There are a few issues as to why these chips don’t exist. The imaging industry has been focused on capturing pretty pictures, images, and video that a person is meant to see. This means imager and camera designers have had to take human perception, and limitations of the viewing media (screen or print) into account, and that is not always the best approach for a sensing application. For pretty pictures, you have the capture device (the imager) and the human perception processing device, a logic chip, or logic core in a larger processor. The imaging industry has evolved so these two chips are most often two separate companies, where the image sensor company provides raw data for the back-end human-perception processing company to adapt to make the best representation of the scene. If using a megapixel 100 frame per second imager for gesture detection, the per second bandwidth difference between the raw data and an identified gesture is more than 1.5 million to 1. Because of the way the industry has evolved, most gesture solutions are focused on pushing the best image quality from the sensor company, so the back end processing company can make sense of the scene, until these types of result-out sensors are developed don’t expect to be able to wear your augmented and virtual reality headset for a full day.

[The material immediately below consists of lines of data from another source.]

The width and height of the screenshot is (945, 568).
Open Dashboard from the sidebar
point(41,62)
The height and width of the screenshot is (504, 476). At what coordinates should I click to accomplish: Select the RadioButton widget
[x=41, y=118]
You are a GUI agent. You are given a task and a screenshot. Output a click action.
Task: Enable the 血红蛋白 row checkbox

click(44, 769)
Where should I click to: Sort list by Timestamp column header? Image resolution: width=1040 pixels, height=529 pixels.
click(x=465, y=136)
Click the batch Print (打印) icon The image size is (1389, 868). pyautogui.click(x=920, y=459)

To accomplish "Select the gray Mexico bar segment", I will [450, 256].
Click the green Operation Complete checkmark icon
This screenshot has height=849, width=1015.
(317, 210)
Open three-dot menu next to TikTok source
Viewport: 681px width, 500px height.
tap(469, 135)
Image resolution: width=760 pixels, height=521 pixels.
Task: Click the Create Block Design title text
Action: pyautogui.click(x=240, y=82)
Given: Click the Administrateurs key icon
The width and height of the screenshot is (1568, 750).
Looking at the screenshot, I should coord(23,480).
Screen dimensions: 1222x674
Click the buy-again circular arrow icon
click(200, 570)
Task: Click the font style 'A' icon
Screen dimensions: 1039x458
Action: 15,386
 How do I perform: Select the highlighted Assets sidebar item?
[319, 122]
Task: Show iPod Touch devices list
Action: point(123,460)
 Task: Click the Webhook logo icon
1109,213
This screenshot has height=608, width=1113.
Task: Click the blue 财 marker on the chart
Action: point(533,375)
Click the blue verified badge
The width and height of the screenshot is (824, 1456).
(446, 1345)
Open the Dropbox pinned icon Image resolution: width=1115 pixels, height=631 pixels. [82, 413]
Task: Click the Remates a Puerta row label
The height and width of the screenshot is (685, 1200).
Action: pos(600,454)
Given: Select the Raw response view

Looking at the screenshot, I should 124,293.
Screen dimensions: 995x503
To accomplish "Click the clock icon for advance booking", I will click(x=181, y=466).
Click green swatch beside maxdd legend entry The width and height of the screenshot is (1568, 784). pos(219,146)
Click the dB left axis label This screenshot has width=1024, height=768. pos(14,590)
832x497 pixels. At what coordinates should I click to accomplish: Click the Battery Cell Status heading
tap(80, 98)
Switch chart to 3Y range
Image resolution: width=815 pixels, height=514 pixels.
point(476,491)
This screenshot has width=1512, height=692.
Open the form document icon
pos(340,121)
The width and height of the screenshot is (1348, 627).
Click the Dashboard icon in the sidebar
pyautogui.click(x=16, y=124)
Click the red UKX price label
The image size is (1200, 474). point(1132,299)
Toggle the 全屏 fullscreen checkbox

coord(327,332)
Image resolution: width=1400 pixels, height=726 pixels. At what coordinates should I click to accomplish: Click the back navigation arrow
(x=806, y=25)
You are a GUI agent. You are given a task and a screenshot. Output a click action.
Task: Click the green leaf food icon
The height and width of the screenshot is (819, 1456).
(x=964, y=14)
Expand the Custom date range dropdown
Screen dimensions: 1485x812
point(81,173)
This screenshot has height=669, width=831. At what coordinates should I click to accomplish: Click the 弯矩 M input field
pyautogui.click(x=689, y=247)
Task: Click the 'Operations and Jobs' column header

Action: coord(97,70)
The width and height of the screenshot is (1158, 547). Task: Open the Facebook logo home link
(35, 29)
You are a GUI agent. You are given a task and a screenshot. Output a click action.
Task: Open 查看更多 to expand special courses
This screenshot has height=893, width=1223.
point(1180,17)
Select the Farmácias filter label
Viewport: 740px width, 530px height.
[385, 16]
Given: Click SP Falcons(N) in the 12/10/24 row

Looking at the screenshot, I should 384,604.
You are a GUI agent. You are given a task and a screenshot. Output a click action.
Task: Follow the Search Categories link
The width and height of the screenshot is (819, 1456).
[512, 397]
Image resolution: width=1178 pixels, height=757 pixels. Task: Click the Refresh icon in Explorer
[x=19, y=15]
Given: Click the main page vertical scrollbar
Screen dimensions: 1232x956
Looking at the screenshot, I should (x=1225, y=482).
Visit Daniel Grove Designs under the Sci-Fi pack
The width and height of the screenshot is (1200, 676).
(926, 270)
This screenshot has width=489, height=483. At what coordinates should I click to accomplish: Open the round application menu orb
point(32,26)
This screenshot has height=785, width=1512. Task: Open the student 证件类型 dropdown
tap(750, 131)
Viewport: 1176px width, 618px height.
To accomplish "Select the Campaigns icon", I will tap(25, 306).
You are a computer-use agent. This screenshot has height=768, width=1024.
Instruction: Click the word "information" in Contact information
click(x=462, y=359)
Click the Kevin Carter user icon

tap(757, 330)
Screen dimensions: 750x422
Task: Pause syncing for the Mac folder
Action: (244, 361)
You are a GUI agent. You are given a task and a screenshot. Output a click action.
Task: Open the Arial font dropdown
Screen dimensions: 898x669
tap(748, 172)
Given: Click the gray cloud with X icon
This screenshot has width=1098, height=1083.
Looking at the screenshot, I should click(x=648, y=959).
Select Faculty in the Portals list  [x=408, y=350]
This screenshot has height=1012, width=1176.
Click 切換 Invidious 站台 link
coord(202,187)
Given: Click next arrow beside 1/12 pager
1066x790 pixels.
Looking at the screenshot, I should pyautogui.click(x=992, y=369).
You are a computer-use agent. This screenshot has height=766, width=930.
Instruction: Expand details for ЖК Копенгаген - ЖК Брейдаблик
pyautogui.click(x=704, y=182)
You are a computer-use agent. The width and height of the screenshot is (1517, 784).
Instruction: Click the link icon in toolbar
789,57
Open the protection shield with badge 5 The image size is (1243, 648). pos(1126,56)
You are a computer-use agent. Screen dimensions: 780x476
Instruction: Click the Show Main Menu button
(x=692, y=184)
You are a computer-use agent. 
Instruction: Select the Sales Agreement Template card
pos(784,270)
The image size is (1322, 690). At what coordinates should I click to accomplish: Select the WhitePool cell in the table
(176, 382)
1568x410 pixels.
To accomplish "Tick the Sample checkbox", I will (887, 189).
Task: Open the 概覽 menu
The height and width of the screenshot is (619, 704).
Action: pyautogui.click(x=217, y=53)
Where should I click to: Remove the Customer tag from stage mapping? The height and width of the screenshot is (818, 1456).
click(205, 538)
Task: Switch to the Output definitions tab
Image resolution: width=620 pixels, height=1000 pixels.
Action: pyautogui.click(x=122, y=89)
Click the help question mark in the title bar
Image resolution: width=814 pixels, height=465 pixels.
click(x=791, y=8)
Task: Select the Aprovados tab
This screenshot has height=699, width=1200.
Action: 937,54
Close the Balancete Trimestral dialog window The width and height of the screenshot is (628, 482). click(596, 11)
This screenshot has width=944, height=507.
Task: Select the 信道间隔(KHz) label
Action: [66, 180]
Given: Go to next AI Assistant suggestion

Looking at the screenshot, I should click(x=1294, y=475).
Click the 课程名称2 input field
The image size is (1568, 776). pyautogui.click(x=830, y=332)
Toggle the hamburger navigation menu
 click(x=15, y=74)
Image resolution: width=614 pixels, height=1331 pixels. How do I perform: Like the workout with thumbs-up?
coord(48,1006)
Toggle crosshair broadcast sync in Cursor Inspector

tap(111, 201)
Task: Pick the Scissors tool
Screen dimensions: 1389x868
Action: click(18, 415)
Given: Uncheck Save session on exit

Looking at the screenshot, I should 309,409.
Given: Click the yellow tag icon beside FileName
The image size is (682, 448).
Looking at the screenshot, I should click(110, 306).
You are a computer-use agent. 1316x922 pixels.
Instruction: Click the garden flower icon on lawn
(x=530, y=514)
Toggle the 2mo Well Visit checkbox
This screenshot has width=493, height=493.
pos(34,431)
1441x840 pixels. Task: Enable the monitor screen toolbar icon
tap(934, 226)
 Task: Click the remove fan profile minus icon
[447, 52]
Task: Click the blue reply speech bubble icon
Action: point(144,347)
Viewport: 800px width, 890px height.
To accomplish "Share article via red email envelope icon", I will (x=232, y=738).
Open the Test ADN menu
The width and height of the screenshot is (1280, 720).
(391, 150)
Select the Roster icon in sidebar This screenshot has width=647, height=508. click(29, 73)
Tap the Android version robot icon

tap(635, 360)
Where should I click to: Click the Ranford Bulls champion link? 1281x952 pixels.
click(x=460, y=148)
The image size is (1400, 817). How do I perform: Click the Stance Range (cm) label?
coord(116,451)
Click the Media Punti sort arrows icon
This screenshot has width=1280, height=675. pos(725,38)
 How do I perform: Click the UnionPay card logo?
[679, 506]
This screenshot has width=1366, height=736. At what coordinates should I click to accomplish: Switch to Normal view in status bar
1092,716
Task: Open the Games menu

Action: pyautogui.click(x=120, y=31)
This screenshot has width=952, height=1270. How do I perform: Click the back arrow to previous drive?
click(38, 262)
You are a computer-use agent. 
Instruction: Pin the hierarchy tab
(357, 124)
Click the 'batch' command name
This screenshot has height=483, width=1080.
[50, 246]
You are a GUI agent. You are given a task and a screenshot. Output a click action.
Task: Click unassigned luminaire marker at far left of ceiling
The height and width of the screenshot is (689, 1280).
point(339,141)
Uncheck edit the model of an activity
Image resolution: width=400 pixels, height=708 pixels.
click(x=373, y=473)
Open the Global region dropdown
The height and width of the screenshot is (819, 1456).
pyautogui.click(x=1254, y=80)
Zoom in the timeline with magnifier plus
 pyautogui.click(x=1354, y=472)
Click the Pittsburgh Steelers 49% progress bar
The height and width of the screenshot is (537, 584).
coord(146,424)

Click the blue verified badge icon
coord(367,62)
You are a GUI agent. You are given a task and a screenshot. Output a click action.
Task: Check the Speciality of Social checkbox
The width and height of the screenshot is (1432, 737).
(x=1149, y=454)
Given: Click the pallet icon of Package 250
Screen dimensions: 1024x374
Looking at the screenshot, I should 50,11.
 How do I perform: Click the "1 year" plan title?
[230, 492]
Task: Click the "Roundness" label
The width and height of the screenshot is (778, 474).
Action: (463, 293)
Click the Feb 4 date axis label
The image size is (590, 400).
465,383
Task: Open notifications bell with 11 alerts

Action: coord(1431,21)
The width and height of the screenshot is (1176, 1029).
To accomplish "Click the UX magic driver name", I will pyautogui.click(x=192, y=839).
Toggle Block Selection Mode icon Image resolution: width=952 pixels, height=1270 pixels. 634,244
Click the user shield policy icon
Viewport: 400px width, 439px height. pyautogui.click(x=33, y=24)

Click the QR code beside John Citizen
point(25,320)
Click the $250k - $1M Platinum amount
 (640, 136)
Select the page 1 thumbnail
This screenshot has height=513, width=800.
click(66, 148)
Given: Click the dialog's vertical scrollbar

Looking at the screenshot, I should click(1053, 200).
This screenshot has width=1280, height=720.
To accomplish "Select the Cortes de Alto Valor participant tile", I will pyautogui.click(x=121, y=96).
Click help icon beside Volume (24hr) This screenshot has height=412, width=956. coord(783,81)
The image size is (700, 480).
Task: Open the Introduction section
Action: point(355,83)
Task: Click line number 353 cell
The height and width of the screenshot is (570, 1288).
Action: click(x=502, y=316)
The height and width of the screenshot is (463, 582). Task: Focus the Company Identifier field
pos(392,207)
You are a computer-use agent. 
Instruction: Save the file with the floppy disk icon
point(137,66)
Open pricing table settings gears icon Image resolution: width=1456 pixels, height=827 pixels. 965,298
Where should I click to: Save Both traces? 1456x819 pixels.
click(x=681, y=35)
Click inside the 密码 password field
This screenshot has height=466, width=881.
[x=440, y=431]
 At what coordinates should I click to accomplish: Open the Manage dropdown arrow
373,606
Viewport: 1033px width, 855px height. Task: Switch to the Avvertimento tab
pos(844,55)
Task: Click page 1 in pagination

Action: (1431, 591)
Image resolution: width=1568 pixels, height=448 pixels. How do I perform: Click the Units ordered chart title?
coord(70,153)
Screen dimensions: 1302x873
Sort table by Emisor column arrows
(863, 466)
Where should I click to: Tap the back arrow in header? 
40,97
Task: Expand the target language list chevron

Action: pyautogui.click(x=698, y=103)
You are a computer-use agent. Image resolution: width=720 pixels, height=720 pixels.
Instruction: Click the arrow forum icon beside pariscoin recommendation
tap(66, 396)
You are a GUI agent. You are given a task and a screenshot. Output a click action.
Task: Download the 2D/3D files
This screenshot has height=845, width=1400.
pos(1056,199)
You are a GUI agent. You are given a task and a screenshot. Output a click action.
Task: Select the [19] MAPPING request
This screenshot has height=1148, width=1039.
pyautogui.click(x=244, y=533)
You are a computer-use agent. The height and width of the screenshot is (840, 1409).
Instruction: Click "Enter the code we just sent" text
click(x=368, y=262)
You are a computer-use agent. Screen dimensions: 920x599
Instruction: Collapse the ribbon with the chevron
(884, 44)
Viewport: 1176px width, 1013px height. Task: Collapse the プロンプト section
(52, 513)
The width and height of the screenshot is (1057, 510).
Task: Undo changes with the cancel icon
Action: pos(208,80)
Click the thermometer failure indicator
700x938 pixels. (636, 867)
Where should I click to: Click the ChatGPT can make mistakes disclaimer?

Processing raw image data takes a lot of power, just finding the objects of interest for the application is non-trivial, never mind trying to make sense of what the object is doing. Power in a chip typically translates to heat and heat creates significant noise in an image sensor, so merging a conventional sensor and processor is problematic. To reduce the power used you need to reduce the complexity or amount of data to be processed, the first step is to take a long look at whether the pretty picture sensor architecture is the right one for processing. An image with a non-linear response to light might be ideal for a sensing application, but for a pretty picture application it tends not to look good, so effort on this has lagged improving perceived image quality. The readout from a sensor is frame based, because the display is frame based, but for some applications, all I care about are things that are moving relative the camera and when they are moving, filtering out the moving from non-moving information on a video in the imager can reduce the data bandwidth by over 1,000 times, and drive even bigger reductions in system bandwidth and power. Different monitoring modes, where the data and frame rate is reduced, as well as windowing the output to reduce the frame size can all be implemented, but this all needs to be done intelligently, it needs to approach the application like it is in technology evolution stage 5. The chip needs some level of intelligence to minimize the data set, and the downstream processing needs to support and update unknown conditions, as well as adapt the data being collected based on the functions that need to be a performance for that particular application at that particular time.
Many sensing applications have enough volume to warrant the creation of a dedicated chip, and we are seeing the front edge of the evolutionary path of the sensing technology; however, they are tending to follow each of the stages laid out previously. The opportunity is to recognize and leap ahead of the evolution far enough to provide very significant benefits, without leaping so far you outstrip the ecosystems ability to absorb the new approach.